= Consegna =
Ricopia senza alcuna modifica tutte le righe dei record riportati qui sotto, escludendo dalla risposta le immagini.

Record per individuare testi ed elementi
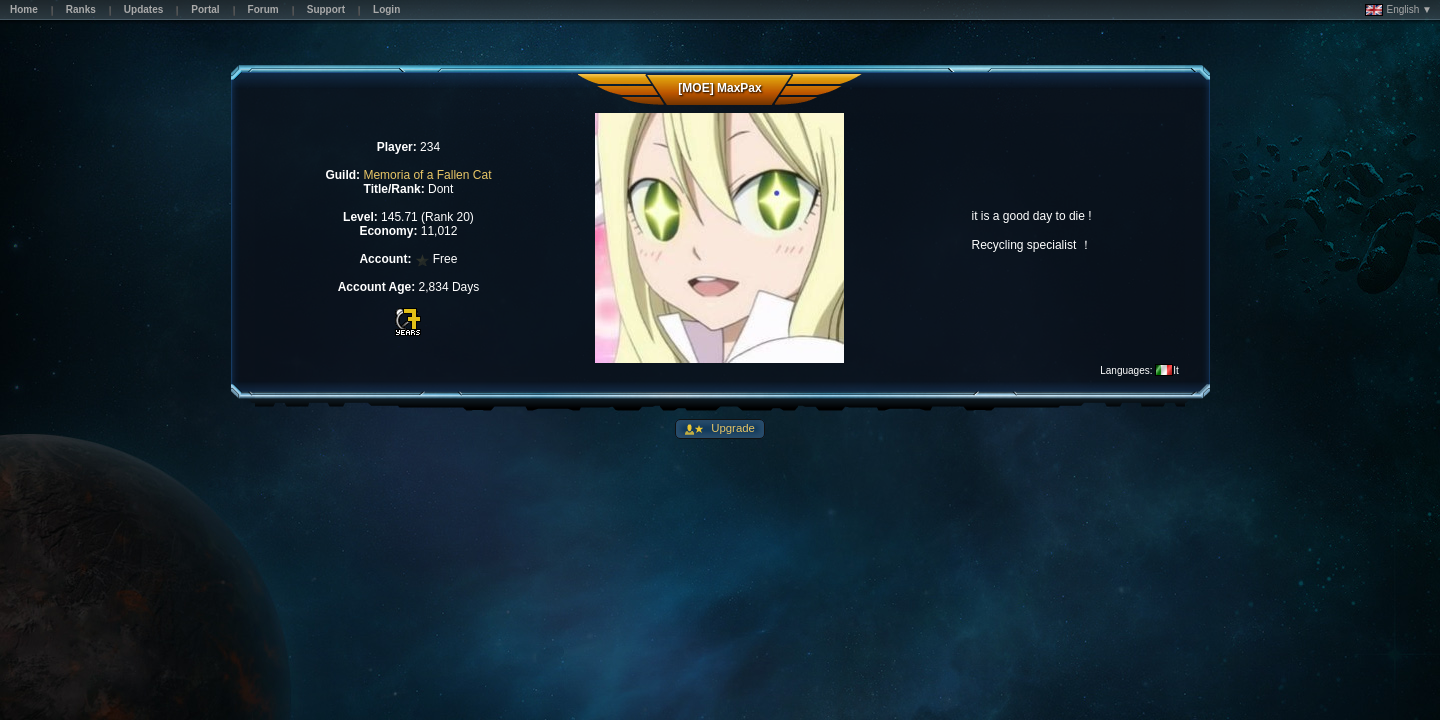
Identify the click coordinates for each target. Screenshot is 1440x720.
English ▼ (1398, 10)
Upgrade (731, 428)
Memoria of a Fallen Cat (427, 175)
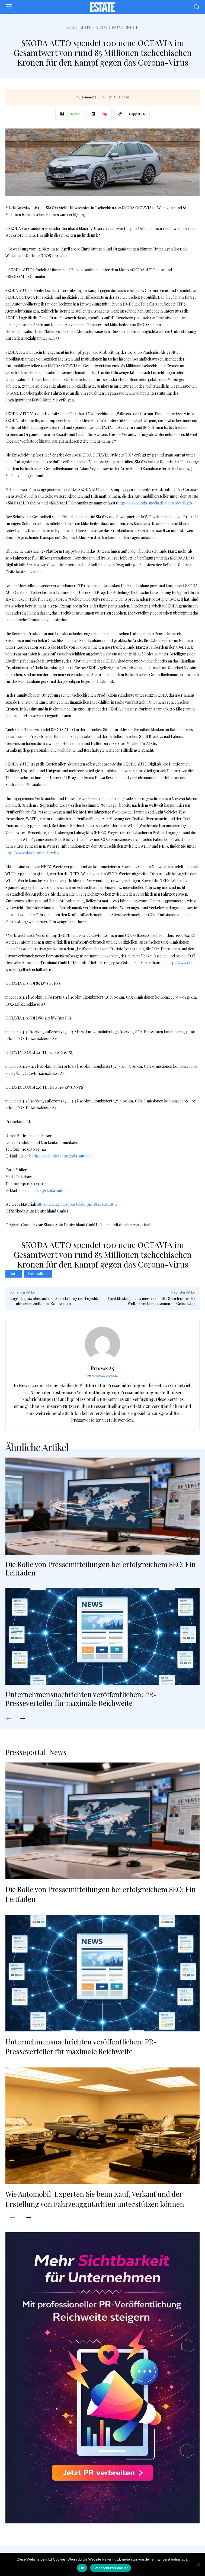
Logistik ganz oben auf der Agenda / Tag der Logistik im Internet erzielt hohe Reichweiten (53, 1301)
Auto (13, 1273)
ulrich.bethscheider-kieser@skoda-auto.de (54, 1156)
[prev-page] (11, 1718)
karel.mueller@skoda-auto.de (43, 1190)
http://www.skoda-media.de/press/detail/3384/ (156, 503)
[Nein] (198, 2564)
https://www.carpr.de (102, 1376)
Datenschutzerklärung (110, 2568)
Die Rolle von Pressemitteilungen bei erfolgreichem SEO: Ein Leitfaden (100, 1568)
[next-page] (25, 1718)
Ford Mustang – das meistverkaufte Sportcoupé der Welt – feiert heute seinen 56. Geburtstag (152, 1301)
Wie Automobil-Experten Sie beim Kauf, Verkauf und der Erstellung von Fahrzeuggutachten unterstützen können (94, 2198)
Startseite (79, 27)
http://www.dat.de (182, 962)
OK (82, 2568)
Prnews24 (89, 97)
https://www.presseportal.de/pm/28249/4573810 (77, 1204)
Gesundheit (38, 1273)
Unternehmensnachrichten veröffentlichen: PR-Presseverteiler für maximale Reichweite (81, 1698)
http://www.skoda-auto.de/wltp (32, 853)
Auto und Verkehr (117, 27)
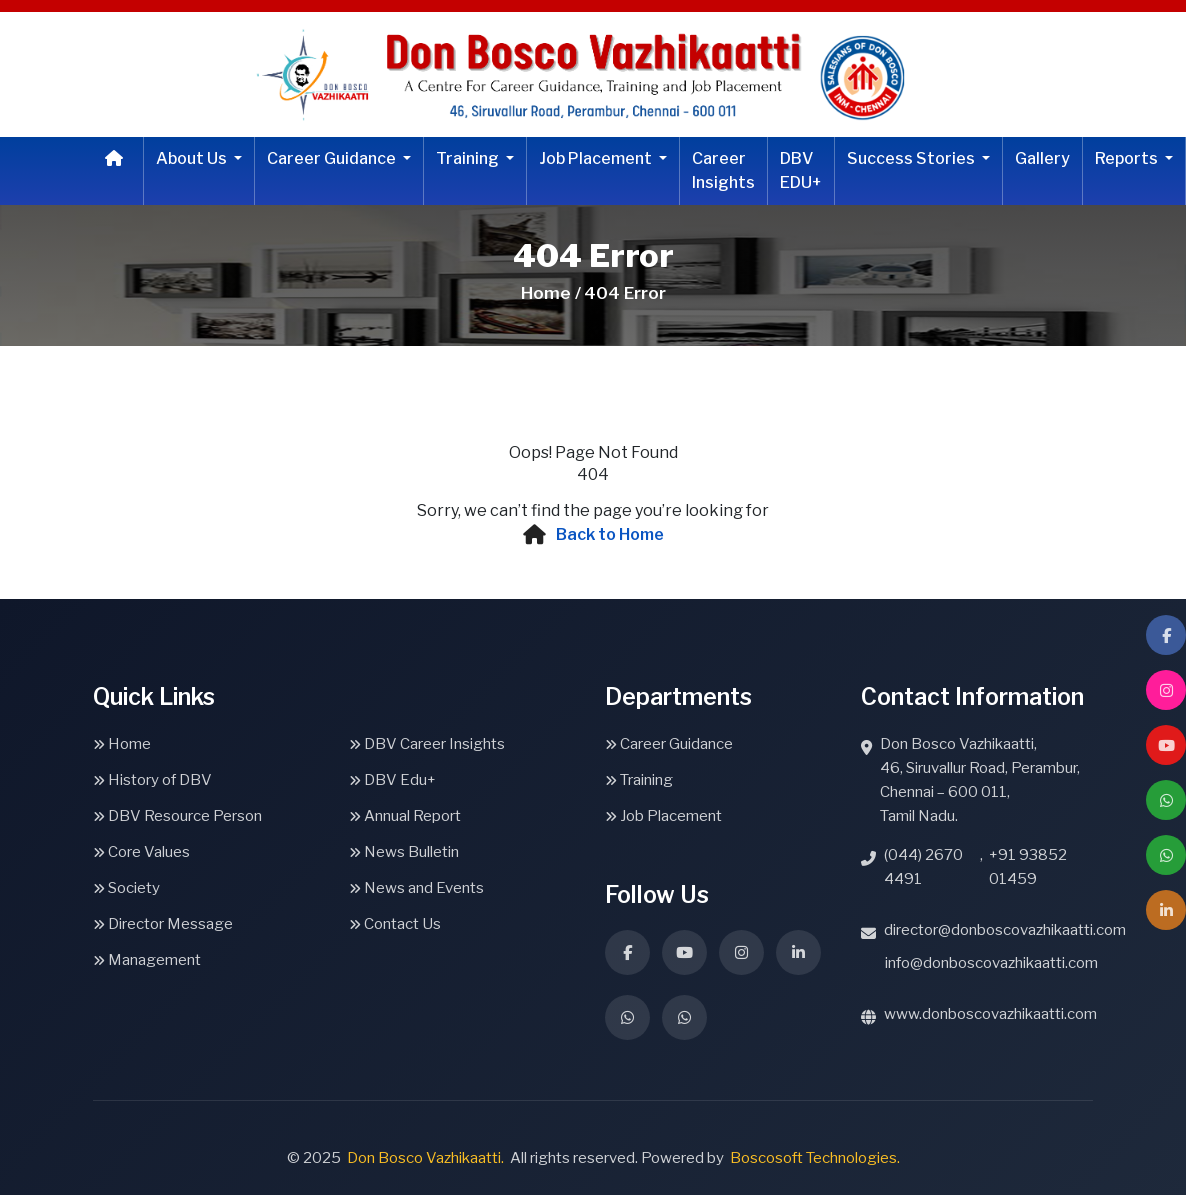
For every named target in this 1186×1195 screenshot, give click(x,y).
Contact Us (395, 924)
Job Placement (597, 158)
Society (126, 888)
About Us (193, 158)
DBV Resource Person (177, 816)
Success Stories (912, 158)
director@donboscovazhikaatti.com (1005, 930)
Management (147, 960)
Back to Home (610, 534)
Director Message (163, 924)
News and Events (416, 888)
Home (122, 744)
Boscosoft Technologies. (815, 1158)
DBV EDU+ (801, 170)
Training (469, 158)
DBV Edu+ (392, 780)
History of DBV (152, 780)
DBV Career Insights (427, 744)
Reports (1128, 158)
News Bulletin (404, 852)
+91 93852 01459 (1028, 867)
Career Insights (723, 170)
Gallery (1042, 158)
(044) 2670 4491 (923, 867)
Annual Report (405, 816)
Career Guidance (333, 158)
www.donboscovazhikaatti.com (990, 1014)
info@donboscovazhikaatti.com (991, 963)
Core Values (141, 852)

= Risposta scritta =
Identify the click coordinates for each target. Screenshot is 1440x720.
English ▼ (1398, 10)
Upgrade (731, 428)
Memoria of a Fallen Cat (427, 175)
Logistik ganz oben auf der Agenda / Tag der Logistik im Internet erzielt hohe Reichweiten (53, 1301)
Auto (13, 1273)
ulrich.bethscheider-kieser@skoda-auto.de (54, 1156)
[prev-page] (11, 1718)
karel.mueller@skoda-auto.de (43, 1190)
http://www.skoda-media.de/press/detail/3384/ (156, 503)
[Nein] (198, 2564)
https://www.carpr.de (102, 1376)
Datenschutzerklärung (110, 2568)
Die Rolle von Pressemitteilungen bei erfolgreichem SEO: Ein Leitfaden (100, 1568)
[next-page] (25, 1718)
Ford Mustang – das meistverkaufte Sportcoupé der Welt – feiert heute seinen 56. Geburtstag (152, 1301)
Wie Automobil-Experten Sie beim Kauf, Verkauf und der Erstellung von Fahrzeuggutachten unterstützen können (94, 2198)
Startseite (79, 27)
http://www.dat.de (182, 962)
OK (82, 2568)
Prnews24 (89, 97)
https://www.presseportal.de/pm/28249/4573810 (77, 1204)
Gesundheit (38, 1273)
Unternehmensnachrichten veröffentlichen: PR-Presseverteiler für maximale Reichweite (81, 1698)
http://www.skoda-auto.de/wltp (32, 853)
Auto und Verkehr (117, 27)
For every named target in this 1186×1195 screenshot, give click(x,y).
Contact Us (395, 924)
Job Placement (597, 158)
Society (126, 888)
About Us (193, 158)
DBV Resource Person (177, 816)
Success Stories (912, 158)
director@donboscovazhikaatti.com (1005, 930)
Management (147, 960)
Back to Home (610, 534)
Director Message (163, 924)
News and Events (416, 888)
Home (122, 744)
Boscosoft Technologies. (815, 1158)
DBV EDU+ (801, 170)
Training (469, 158)
DBV Edu+ (392, 780)
History of DBV (152, 780)
DBV Career Insights (427, 744)
Reports (1128, 158)
News Bulletin (404, 852)
+91 93852 01459 (1028, 867)
Career Insights (723, 170)
Gallery (1042, 158)
(044) 2670 4491 (923, 867)
Annual Report (405, 816)
Career Guidance (333, 158)
www.donboscovazhikaatti.com (990, 1014)
info@donboscovazhikaatti.com (991, 963)
Core Values (141, 852)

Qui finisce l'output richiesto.